[Supplied data — start]

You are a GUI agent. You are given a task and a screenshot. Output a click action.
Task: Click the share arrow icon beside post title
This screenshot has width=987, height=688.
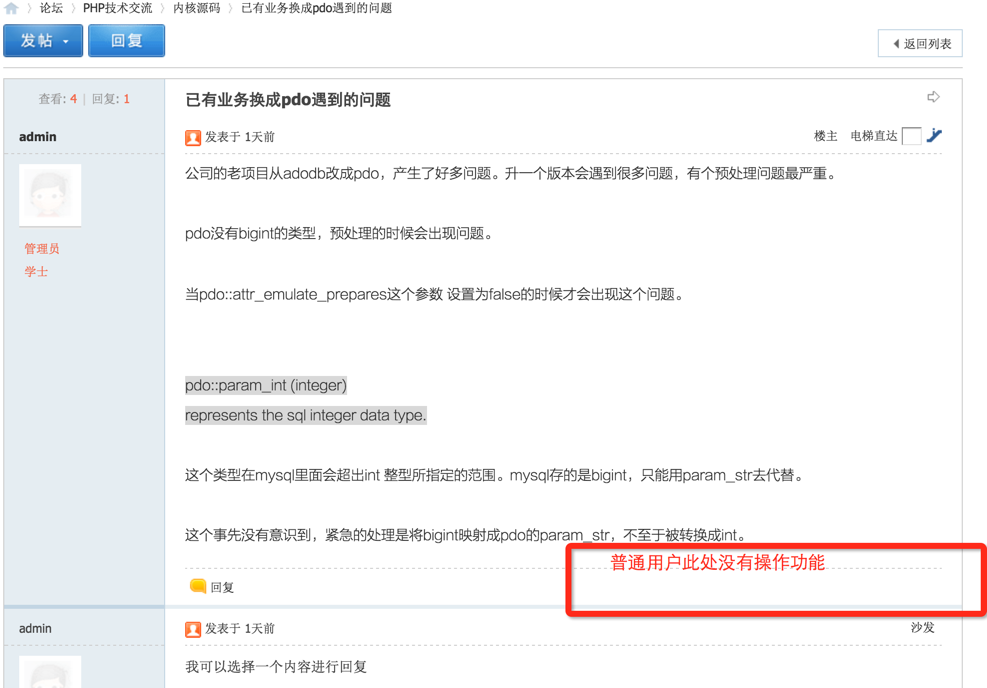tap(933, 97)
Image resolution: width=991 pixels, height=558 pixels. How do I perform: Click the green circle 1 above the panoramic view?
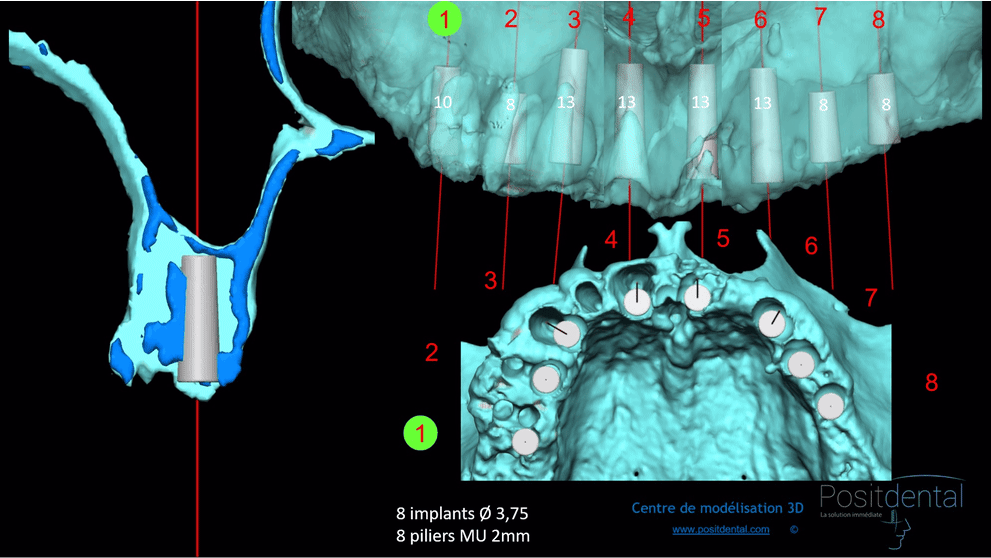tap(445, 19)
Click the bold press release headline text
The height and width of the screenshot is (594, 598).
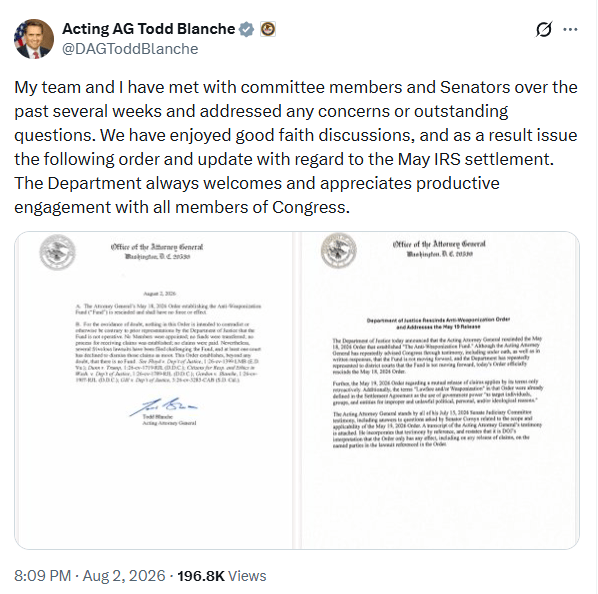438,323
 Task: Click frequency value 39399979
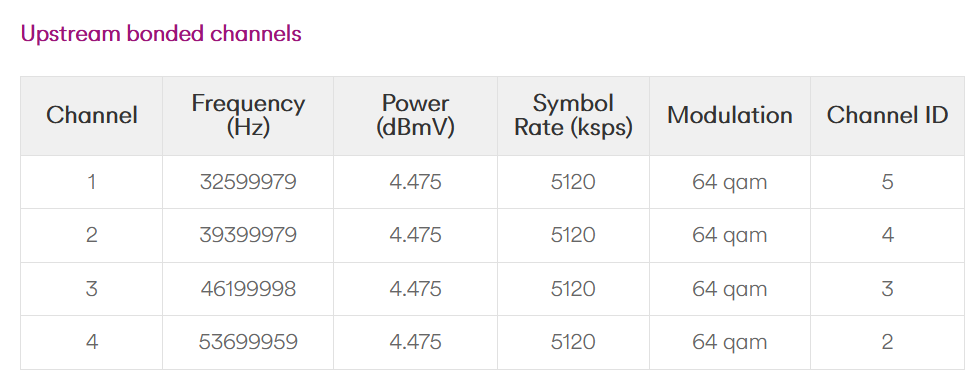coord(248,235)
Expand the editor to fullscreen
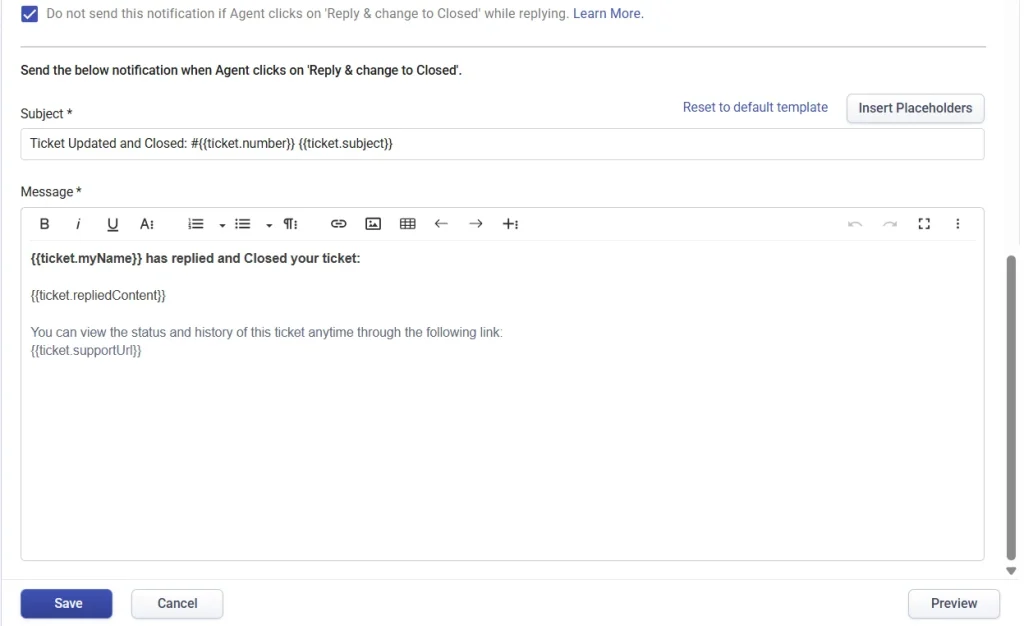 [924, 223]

[Supplied data — finish]
[Supplied data — start]

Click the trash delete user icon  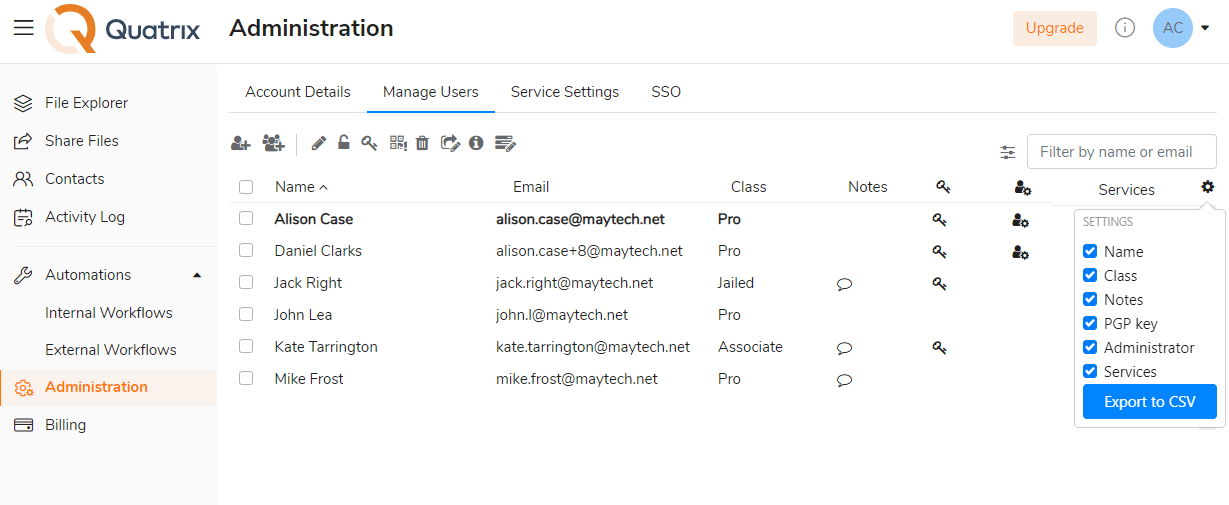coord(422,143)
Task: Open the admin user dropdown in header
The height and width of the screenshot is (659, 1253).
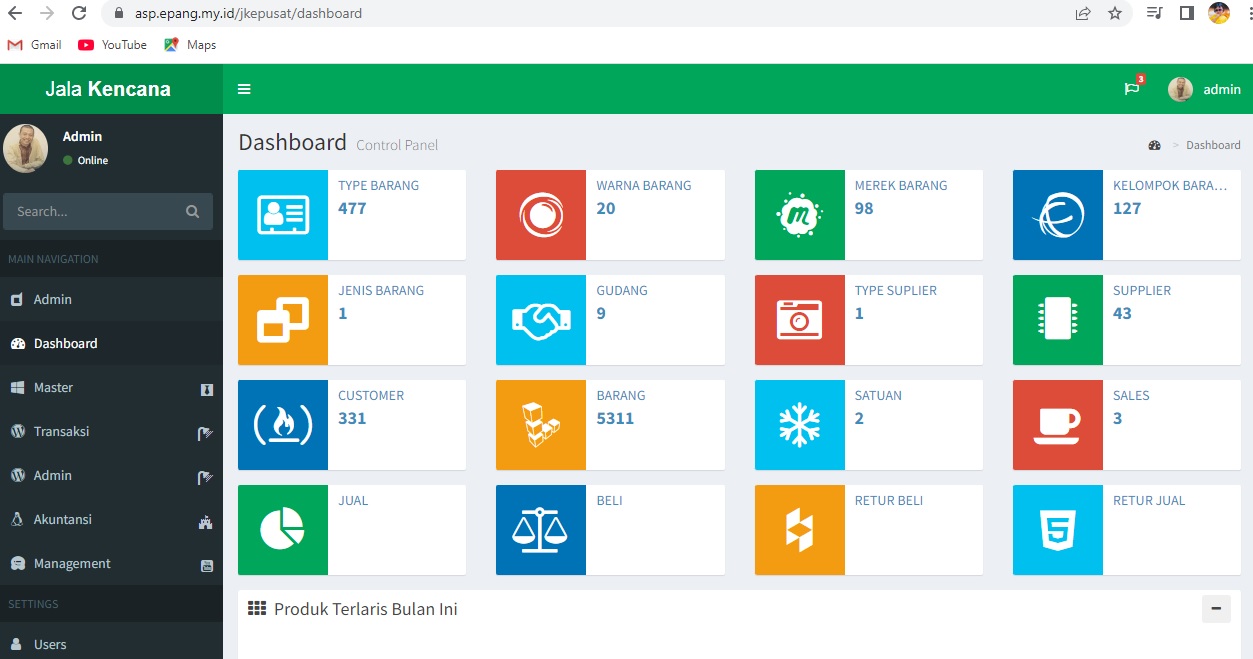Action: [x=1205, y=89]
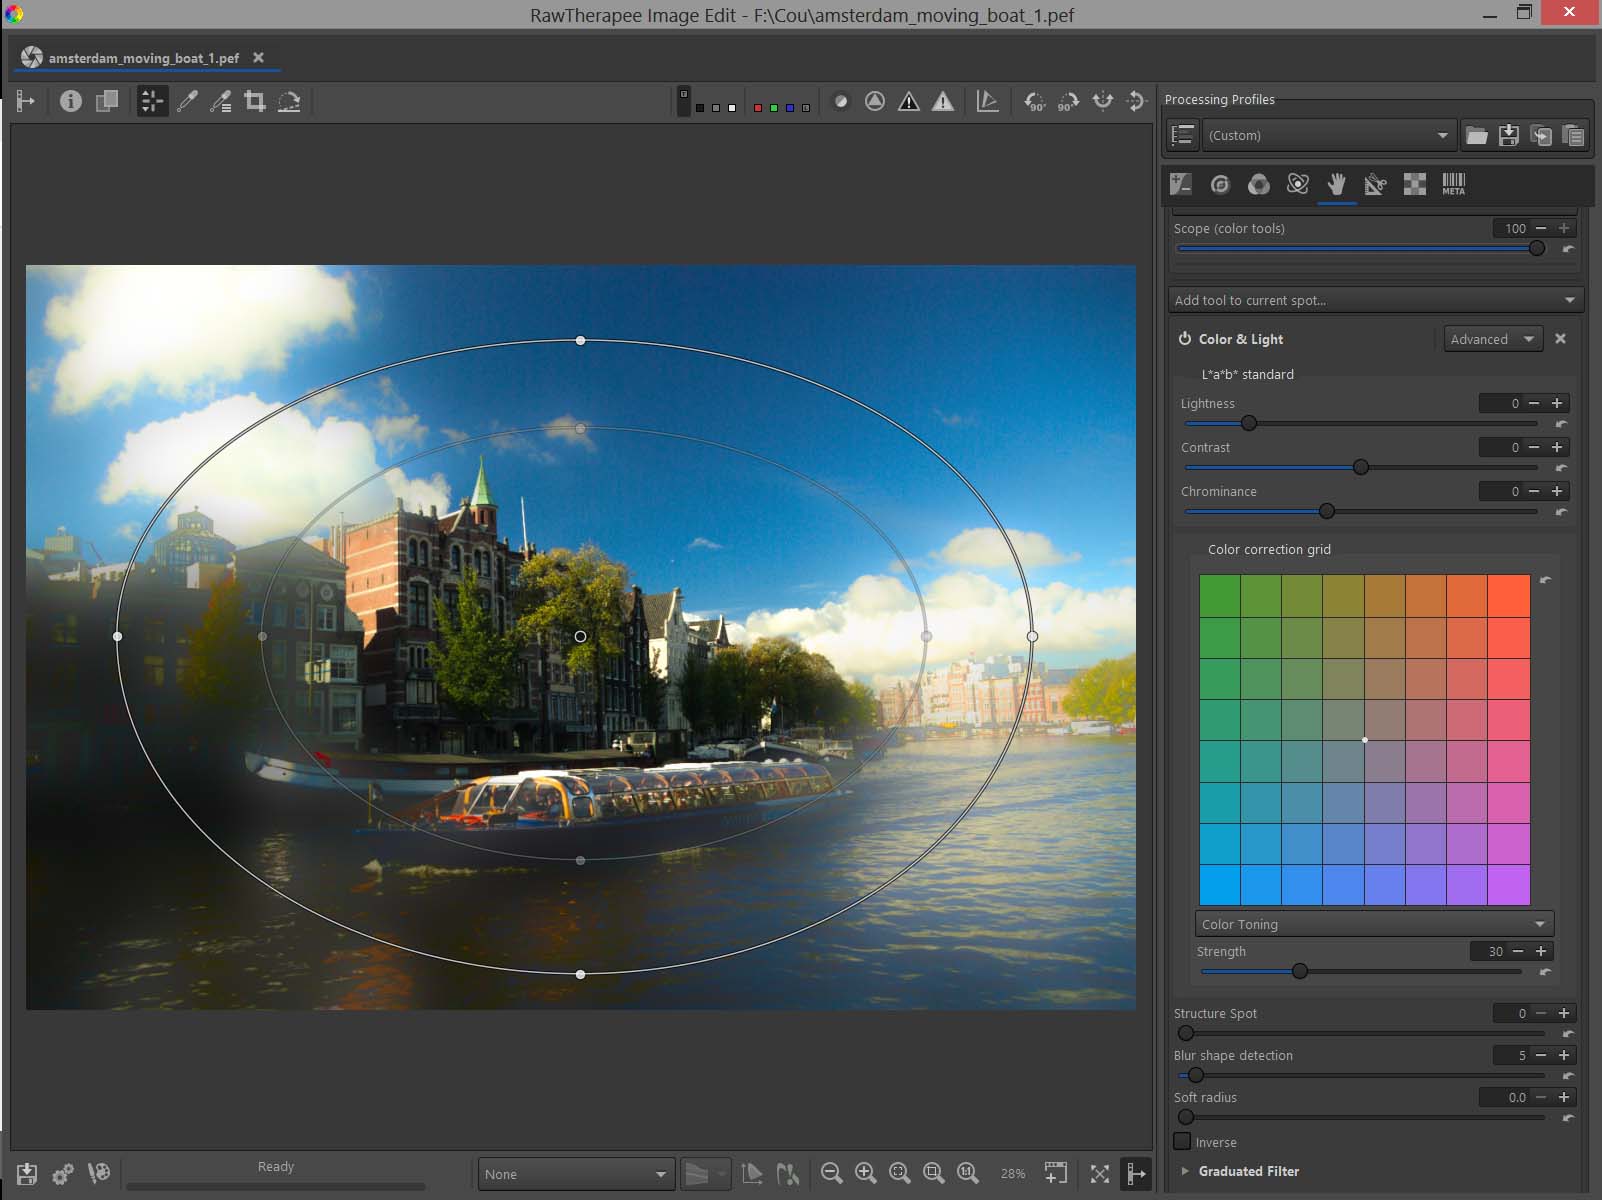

[Supplied data — finish]

• _Task instructions_
Nothing but the lines from the one with "You are a GUI" to the one with "Click the bold press release headline text" above, both included, should be transcribed, exactly and without pictures.

• _Final answer_
You are a GUI agent. You are given a task and a screenshot. Output a click action.
Task: Click the share arrow icon beside post title
This screenshot has width=987, height=688.
tap(933, 97)
Image resolution: width=991 pixels, height=558 pixels. How do I perform: Click the green circle 1 above the panoramic view?
tap(445, 19)
Click the bold press release headline text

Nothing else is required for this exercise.